Zydus Lifesciences has achieved a significant regulatory milestone as the U.S. Food and Drug Administration (USFDA) granted Orphan Drug Designation (ODD) to its novel molecule Desidustat for the treatment of Sickle Cell Disease (SCD). The designation highlights the growing recognition of the urgent need for new and effective therapies in this rare and challenging condition.
Desidustat is a new chemical entity (NCE) developed by Zydus and belongs to the class of hypoxia-inducible factor (HIF), prolyl hydroxylase inhibitors (PHI). As an oral therapy, it has the potential to increase haemoglobin levels and red blood cell counts, offering a promising therapeutic approach for patients suffering from chronic anaemia associated with sickle cell disease.
The Orphan Drug Designation is granted by the USFDA’s Office of Orphan Drug Products to encourage the development of medicines for rare diseases affecting fewer than 200,000 people in the United States. With this status, Desidustat becomes eligible for several development incentives, including tax credits for qualified clinical trials, exemption from certain FDA user fees, and a potential seven-year market exclusivity in the U.S., subject to regulatory approval.
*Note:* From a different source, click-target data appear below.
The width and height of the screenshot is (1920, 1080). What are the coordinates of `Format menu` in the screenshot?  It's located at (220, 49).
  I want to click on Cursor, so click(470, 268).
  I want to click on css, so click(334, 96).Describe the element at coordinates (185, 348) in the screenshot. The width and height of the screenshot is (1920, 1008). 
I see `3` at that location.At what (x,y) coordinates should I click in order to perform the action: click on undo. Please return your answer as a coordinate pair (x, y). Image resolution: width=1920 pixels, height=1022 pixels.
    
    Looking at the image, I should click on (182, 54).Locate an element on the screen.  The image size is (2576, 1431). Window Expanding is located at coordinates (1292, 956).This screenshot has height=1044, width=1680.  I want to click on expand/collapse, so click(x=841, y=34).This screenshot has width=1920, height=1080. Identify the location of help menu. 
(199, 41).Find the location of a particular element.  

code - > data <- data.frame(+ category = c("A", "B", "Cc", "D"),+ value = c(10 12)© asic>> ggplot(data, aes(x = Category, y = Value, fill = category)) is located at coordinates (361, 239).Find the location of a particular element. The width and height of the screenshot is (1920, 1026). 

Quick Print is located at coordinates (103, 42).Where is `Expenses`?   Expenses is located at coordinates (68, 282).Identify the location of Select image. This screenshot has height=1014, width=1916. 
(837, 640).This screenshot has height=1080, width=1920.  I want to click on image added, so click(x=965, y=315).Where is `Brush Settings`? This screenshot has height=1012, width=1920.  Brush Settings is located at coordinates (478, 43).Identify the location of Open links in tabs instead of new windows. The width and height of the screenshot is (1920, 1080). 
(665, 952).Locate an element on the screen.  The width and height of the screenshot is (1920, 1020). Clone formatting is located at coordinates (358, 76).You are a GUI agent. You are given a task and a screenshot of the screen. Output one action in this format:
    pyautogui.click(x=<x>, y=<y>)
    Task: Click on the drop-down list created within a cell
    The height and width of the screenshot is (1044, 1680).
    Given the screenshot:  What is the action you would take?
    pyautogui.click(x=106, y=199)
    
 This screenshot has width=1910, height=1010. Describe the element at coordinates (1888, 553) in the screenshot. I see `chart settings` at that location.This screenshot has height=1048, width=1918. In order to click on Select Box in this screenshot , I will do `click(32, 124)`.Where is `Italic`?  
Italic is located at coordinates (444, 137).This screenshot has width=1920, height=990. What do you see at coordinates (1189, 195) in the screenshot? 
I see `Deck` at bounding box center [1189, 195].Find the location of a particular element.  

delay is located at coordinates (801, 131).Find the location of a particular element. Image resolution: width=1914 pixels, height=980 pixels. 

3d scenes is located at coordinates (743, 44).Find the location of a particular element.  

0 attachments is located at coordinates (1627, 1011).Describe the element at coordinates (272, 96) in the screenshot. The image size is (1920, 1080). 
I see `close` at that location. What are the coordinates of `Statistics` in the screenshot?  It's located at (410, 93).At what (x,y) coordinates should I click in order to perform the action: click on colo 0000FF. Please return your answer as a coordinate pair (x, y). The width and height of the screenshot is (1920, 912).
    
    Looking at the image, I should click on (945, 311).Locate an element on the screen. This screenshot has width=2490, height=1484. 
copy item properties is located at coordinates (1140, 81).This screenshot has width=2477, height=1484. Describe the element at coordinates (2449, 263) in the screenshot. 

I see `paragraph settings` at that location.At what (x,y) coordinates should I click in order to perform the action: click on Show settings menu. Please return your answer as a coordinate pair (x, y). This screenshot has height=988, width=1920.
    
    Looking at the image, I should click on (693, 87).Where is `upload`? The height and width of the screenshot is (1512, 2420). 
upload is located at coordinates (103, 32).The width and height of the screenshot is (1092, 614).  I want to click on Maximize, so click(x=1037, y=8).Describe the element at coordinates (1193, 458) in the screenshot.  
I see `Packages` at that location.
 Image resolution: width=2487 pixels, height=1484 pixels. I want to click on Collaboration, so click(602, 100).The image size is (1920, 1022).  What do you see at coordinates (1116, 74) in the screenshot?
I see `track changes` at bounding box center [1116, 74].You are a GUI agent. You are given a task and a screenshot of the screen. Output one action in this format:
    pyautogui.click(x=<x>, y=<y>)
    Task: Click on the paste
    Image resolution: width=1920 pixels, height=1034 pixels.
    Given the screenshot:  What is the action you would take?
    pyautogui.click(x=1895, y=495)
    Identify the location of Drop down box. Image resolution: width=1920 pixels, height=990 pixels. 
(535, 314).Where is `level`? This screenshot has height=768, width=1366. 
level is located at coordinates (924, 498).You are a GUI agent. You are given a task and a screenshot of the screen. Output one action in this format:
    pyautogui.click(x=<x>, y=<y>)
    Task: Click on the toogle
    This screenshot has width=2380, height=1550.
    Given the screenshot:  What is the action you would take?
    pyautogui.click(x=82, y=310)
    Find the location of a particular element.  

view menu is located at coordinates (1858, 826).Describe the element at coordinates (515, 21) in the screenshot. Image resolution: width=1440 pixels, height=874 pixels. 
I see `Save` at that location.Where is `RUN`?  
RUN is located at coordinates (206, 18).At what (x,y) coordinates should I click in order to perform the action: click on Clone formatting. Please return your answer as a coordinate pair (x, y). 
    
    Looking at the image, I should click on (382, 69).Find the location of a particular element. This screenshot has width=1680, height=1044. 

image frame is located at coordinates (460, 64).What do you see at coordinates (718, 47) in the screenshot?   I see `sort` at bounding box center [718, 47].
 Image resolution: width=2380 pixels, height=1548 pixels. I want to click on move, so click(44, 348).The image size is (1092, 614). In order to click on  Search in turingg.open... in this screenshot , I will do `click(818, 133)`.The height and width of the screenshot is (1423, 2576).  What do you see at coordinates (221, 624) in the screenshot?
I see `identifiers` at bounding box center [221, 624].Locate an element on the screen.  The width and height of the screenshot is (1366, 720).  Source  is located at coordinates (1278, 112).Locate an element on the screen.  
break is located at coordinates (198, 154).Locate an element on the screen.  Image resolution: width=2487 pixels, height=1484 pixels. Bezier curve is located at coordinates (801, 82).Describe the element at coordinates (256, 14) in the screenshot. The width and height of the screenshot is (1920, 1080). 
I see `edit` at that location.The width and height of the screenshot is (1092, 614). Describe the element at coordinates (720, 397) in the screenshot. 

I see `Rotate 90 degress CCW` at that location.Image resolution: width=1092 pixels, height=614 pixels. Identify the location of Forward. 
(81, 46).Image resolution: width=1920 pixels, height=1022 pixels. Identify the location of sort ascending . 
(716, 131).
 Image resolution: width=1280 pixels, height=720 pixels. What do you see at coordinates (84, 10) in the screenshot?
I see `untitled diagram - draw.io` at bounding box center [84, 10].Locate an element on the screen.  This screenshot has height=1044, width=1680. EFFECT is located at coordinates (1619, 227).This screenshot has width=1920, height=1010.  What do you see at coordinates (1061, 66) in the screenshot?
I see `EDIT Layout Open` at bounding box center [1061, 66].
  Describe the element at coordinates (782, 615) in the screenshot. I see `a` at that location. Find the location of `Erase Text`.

Commenting on the development, Dr. Sharvil Patel, Managing Director, Zydus Lifesciences Limited, said that the designation reinforces the unmet medical need in sickle cell disease. He added that the company believes Desidustat has the potential to address critical gaps in current treatment options and improve patient outcomes.
At present, therapeutic choices for managing SCD remain limited. While hydroxyurea is commonly used to reduce the frequency of painful crises, it is not effective for all patients and may cause side effects such as neutropenia and thrombocytopenia. Blood transfusions, another key intervention, are costly, not consistently accessible, and carry risks including iron overload, alloimmunization, and hemolysis.
Zydus has already completed a Phase II, double-blind, randomized, placebo-controlled, multi-centre proof-of-concept study evaluating the efficacy and safety of Desidustat in patients with sickle cell disease. The company has indicated that the study data will be published in a peer-reviewed medical journal.
With this USFDA recognition, Desidustat moves a step closer to becoming a potential new treatment option for patients living with sickle cell disease, reinforcing Zydus’ focus on innovation and addressing unmet needs in rare and serious disorders.